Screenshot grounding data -
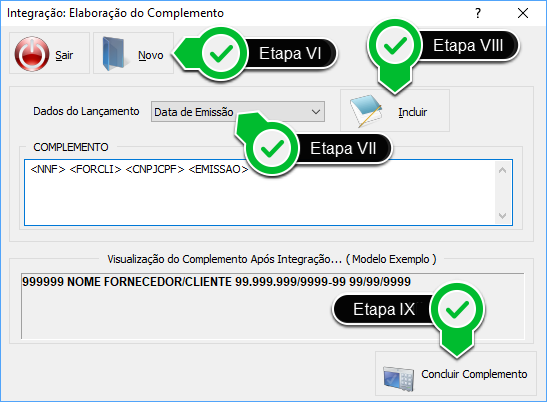Click the Novo button label
The image size is (547, 402).
point(151,55)
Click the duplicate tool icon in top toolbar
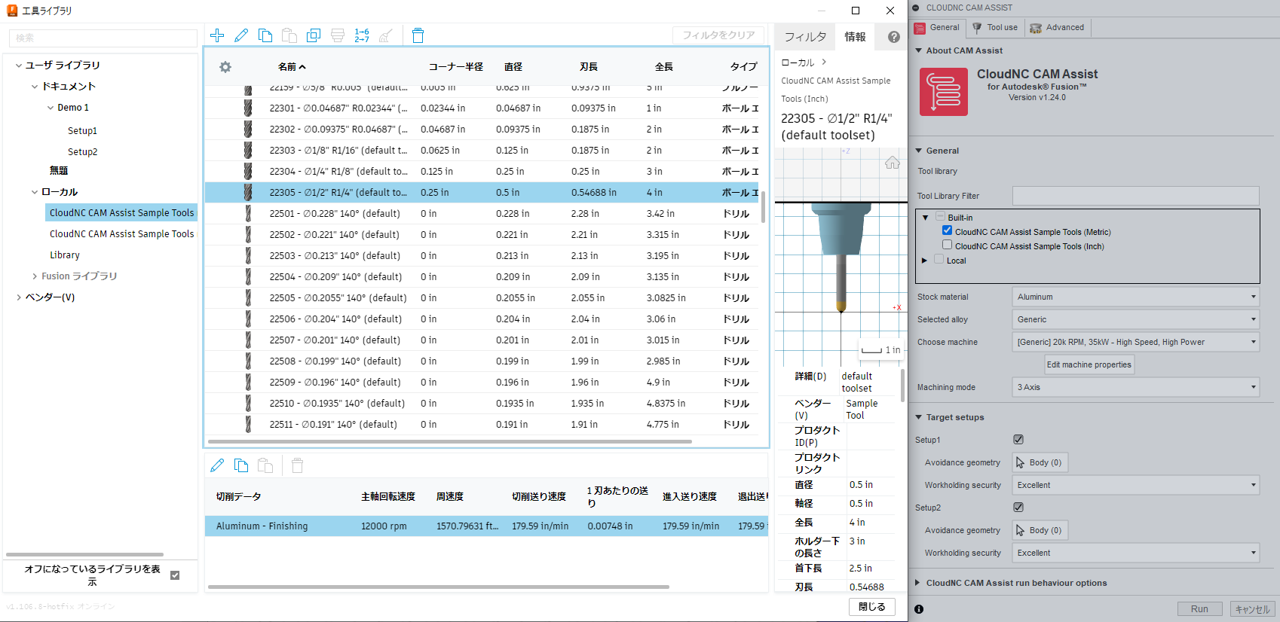 point(313,36)
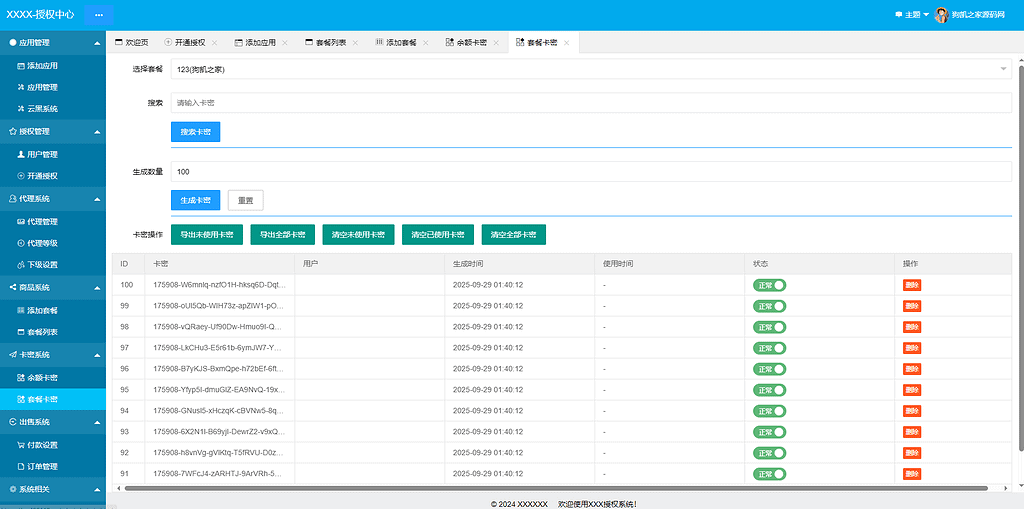
Task: Open the 选择套餐 dropdown
Action: 591,69
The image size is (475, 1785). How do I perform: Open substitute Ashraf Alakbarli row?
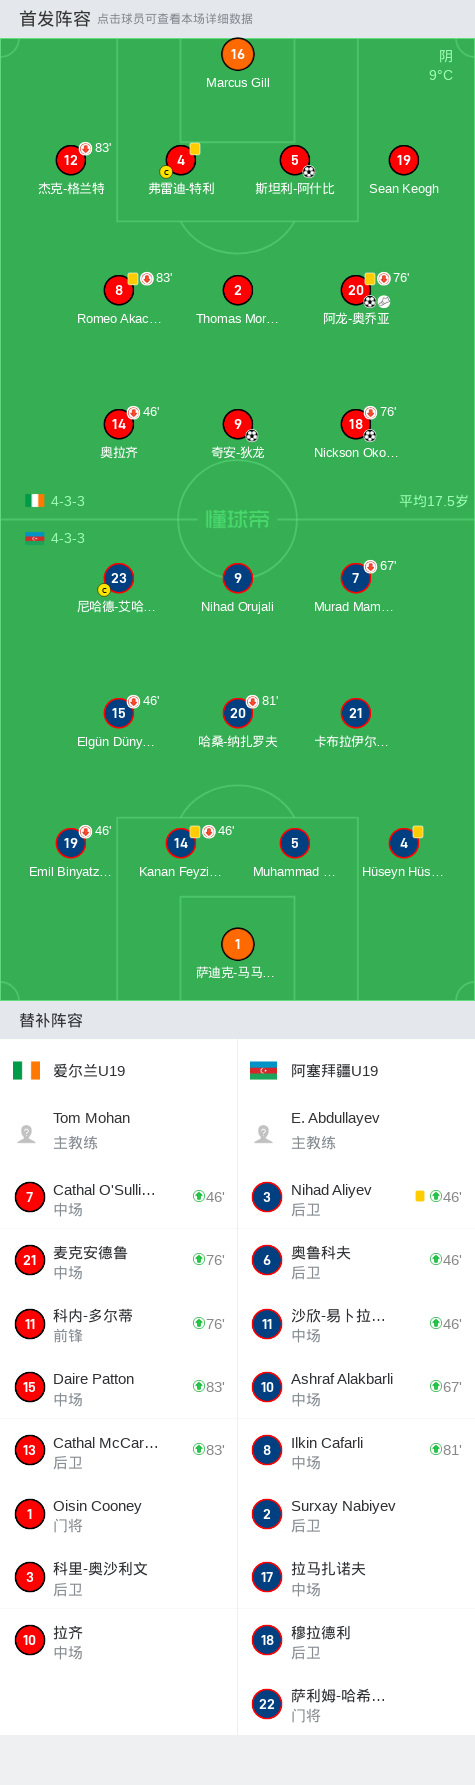(356, 1387)
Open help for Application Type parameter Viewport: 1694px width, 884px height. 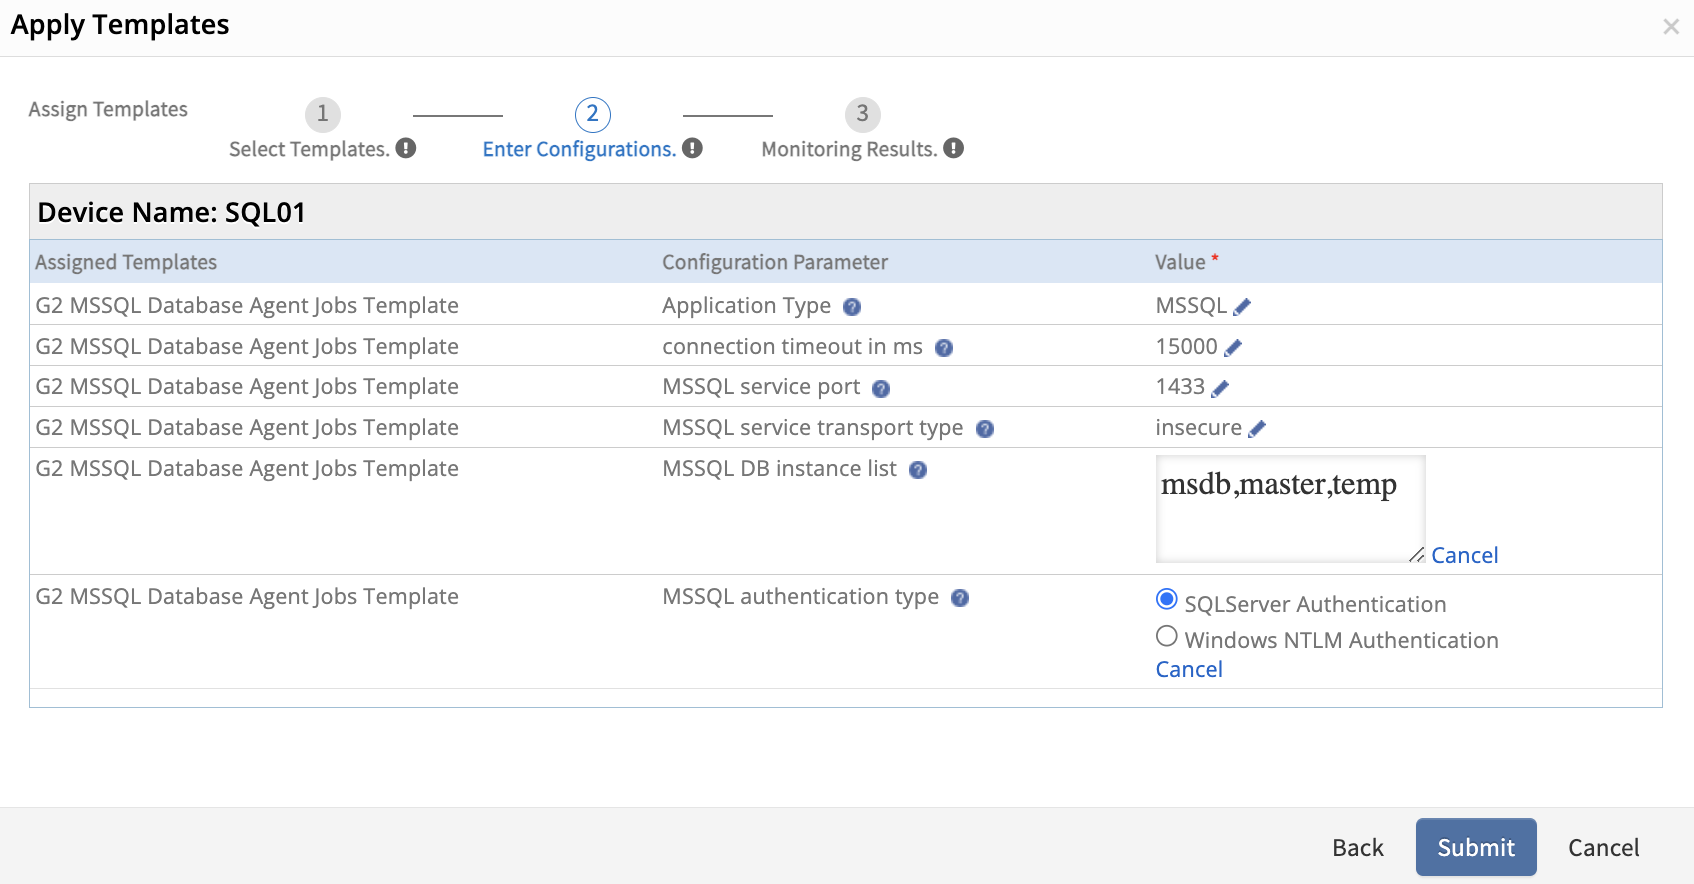tap(852, 307)
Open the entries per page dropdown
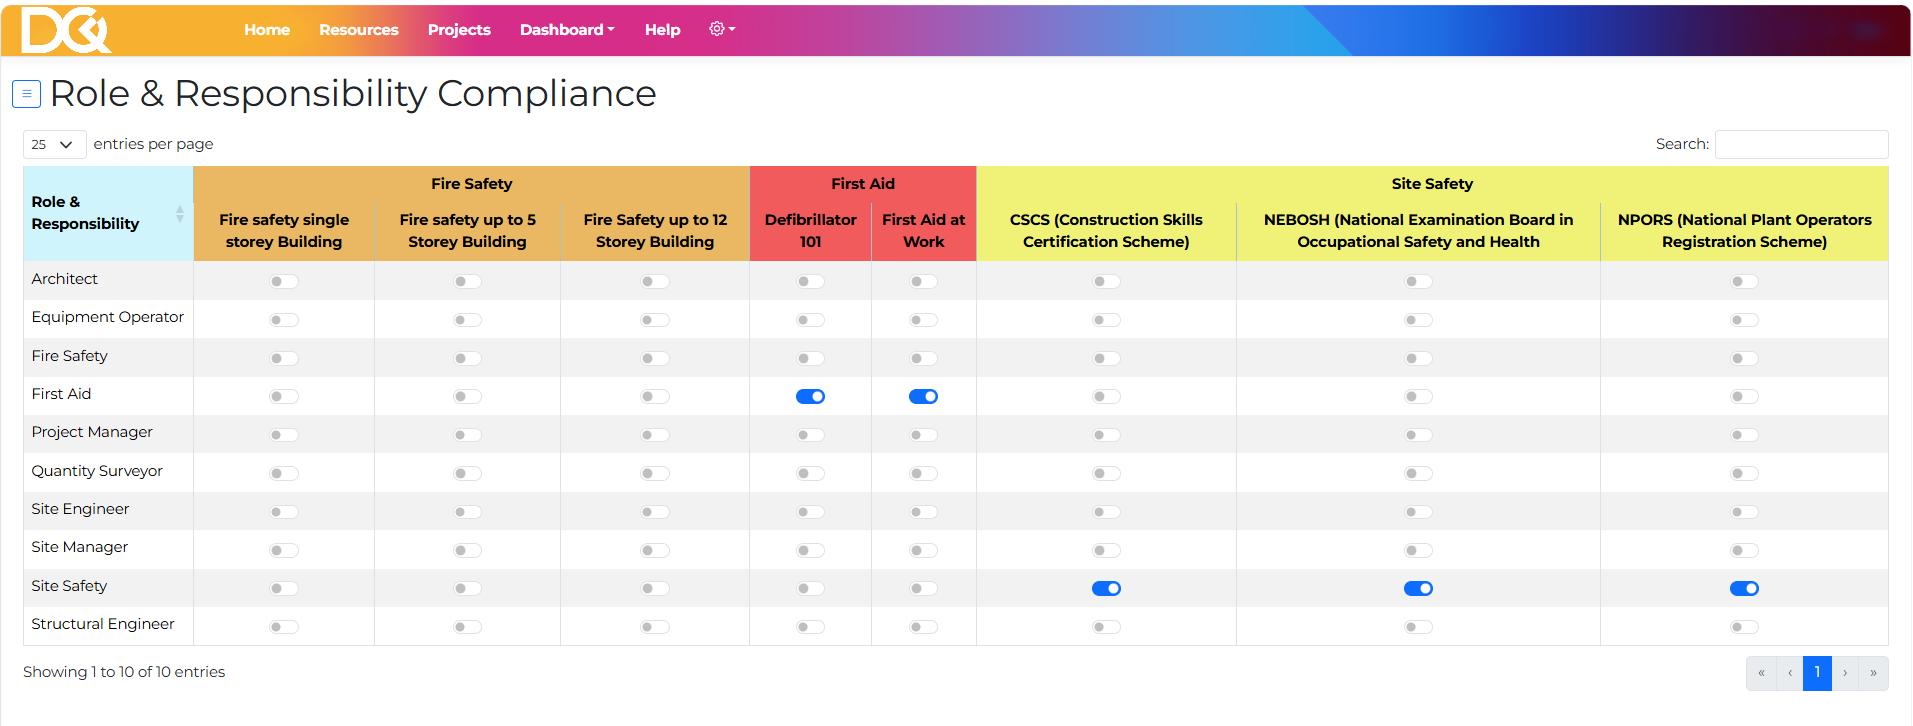Screen dimensions: 1913x726 pos(54,145)

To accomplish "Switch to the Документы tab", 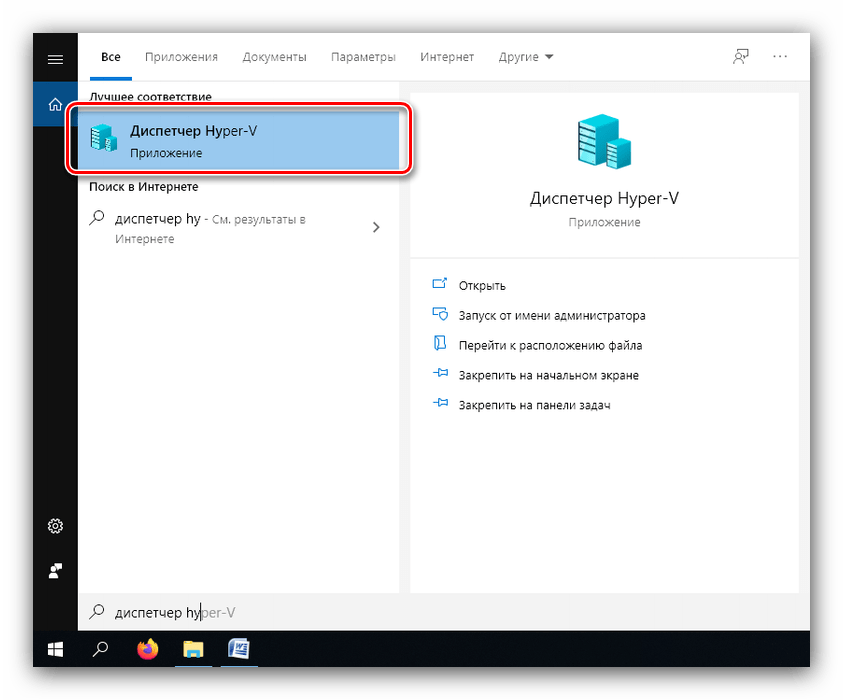I will [274, 57].
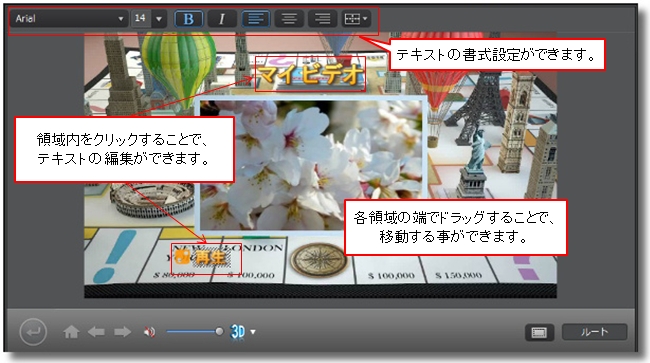Image resolution: width=650 pixels, height=363 pixels.
Task: Align text to the left
Action: 256,19
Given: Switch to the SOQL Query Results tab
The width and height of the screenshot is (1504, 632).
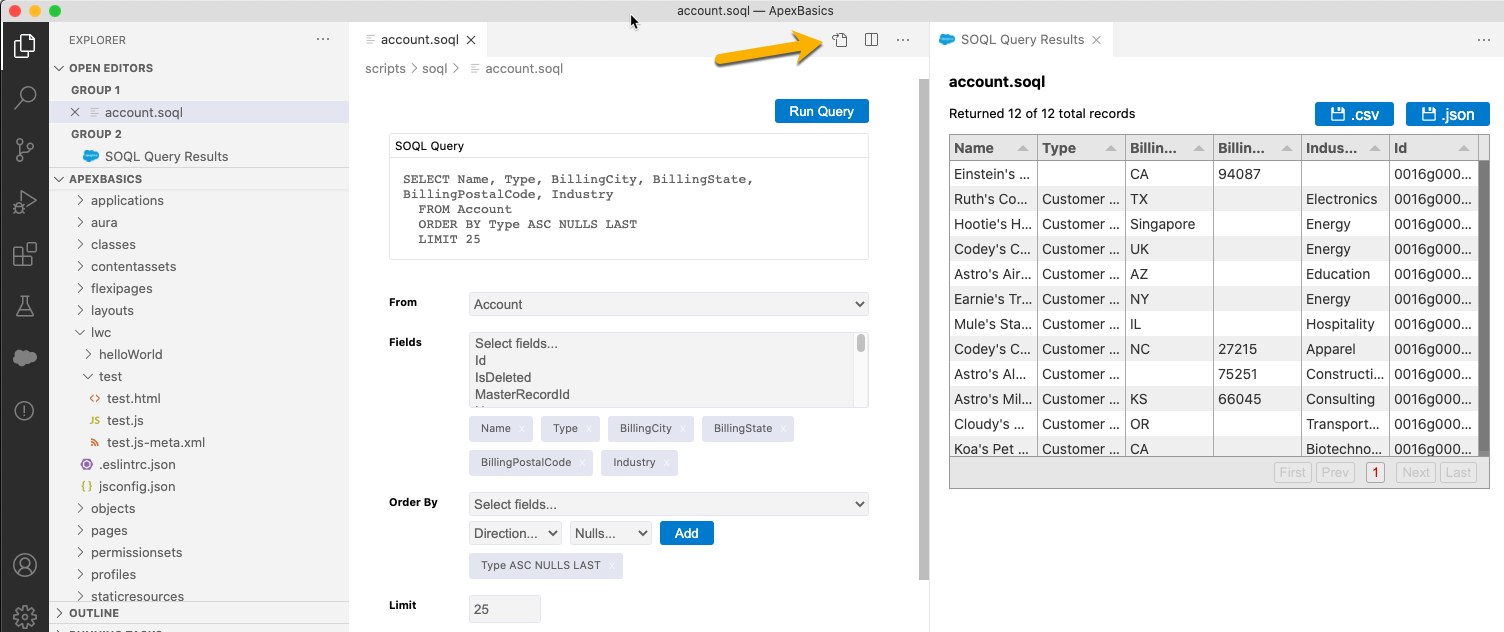Looking at the screenshot, I should [x=1020, y=40].
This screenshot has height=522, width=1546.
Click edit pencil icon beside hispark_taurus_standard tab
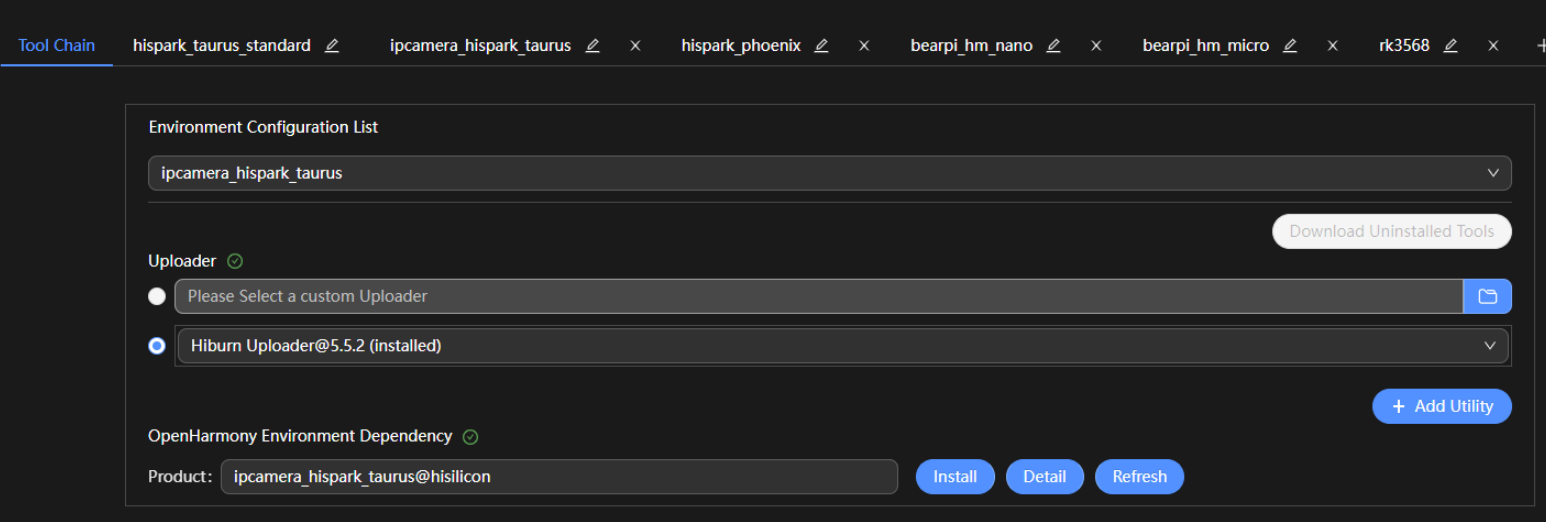click(332, 46)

Goal of the exercise -
Using the records above, reproduce exactly the lines from the line containing "The width and" through the last line, with both ends kept and no pictures.

Task answer -
The width and height of the screenshot is (1504, 632).
Looking at the screenshot, I should [x=1020, y=40].
This screenshot has height=522, width=1546.
Click edit pencil icon beside hispark_taurus_standard tab
click(332, 46)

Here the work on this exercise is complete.